TASK DIRECTIONS: Please rewrite the data below with "dimension value" swapped for "measurement" everywhere and everything else left the same. Leave the pictures out of your answer.
— Begin DATA TO PROCESS —
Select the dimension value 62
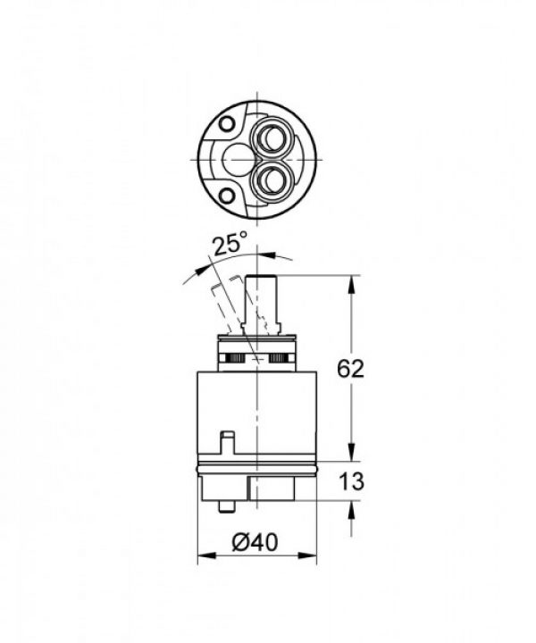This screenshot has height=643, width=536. pos(351,369)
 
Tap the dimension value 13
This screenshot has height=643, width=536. pos(352,482)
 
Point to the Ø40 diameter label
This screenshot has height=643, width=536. pos(257,541)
— End DATA TO PROCESS —
TASK RESULT:
Select the measurement 62
This screenshot has height=643, width=536. pos(351,369)
 
Tap the measurement 13
This screenshot has height=643, width=536. pos(352,482)
 
Point to the Ø40 diameter label
This screenshot has height=643, width=536. pos(257,541)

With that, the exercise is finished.